WORK ORDER ->
Repeat each record below exactly, dropping the pictures.

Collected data

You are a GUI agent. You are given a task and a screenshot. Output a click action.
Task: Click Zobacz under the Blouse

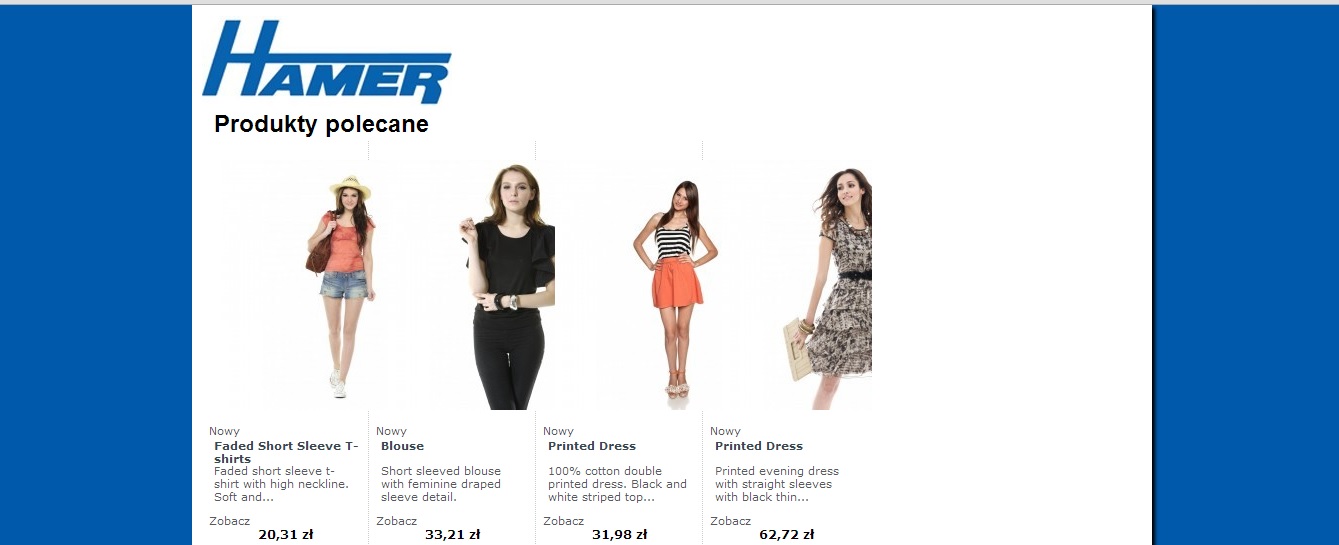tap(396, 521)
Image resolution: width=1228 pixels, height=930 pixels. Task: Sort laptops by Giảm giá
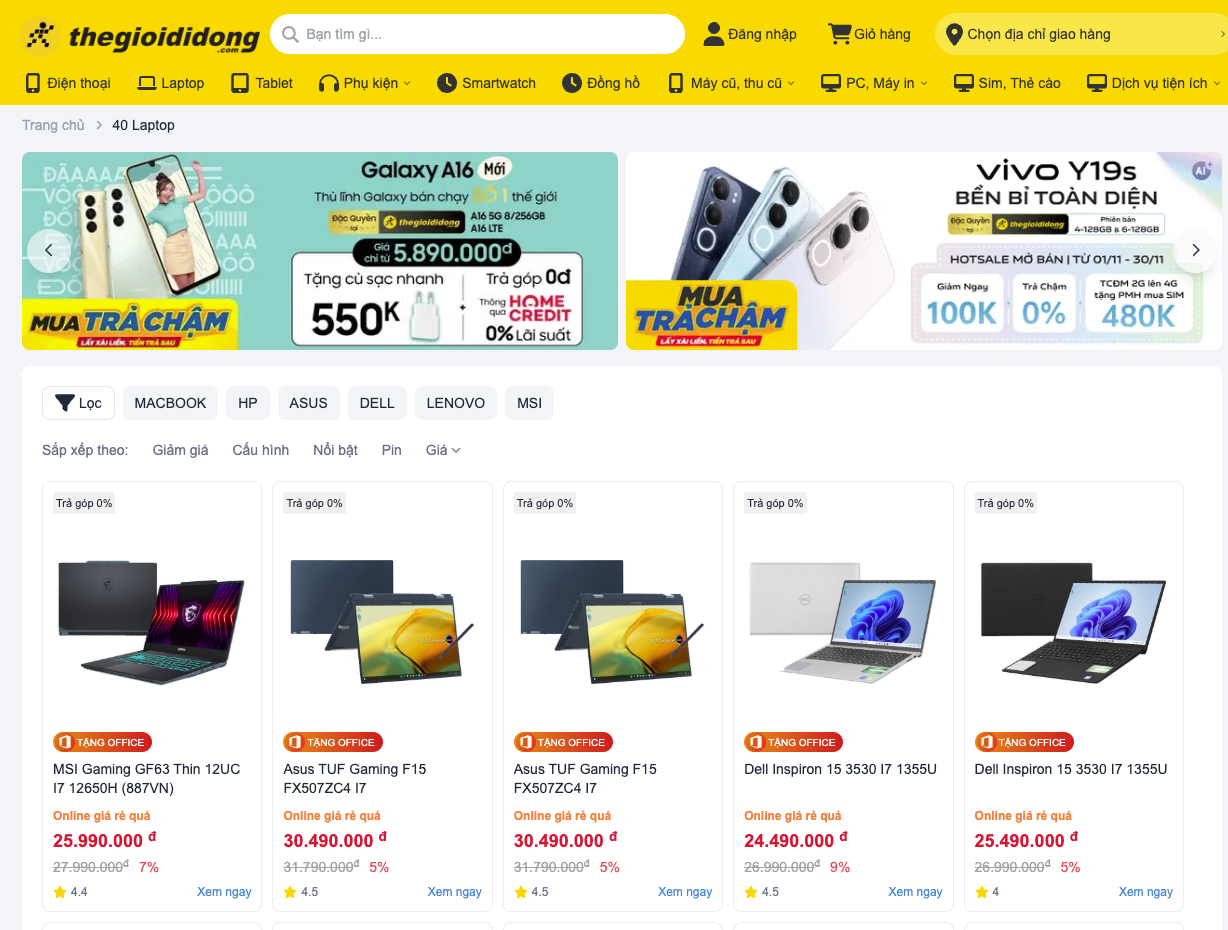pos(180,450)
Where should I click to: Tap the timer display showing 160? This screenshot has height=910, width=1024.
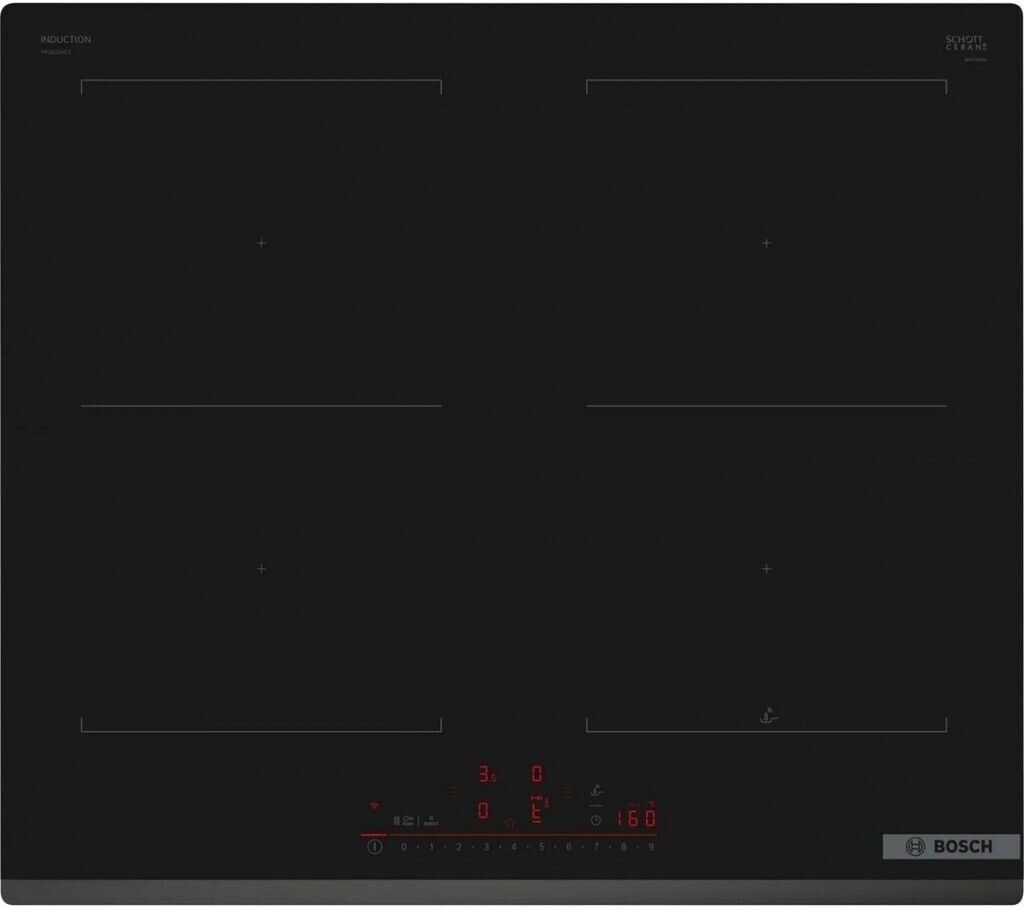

OUTPUT FOR THIS TASK ->
You are a GUI agent. You are given a task and a screenshot. Output a click action.
Task: Click Zobacz under the Blouse

tap(396, 521)
Image resolution: width=1228 pixels, height=930 pixels. Task: Sort laptops by Giảm giá
pos(180,450)
Where should I click to: Tap the timer display showing 160? This screenshot has height=910, width=1024.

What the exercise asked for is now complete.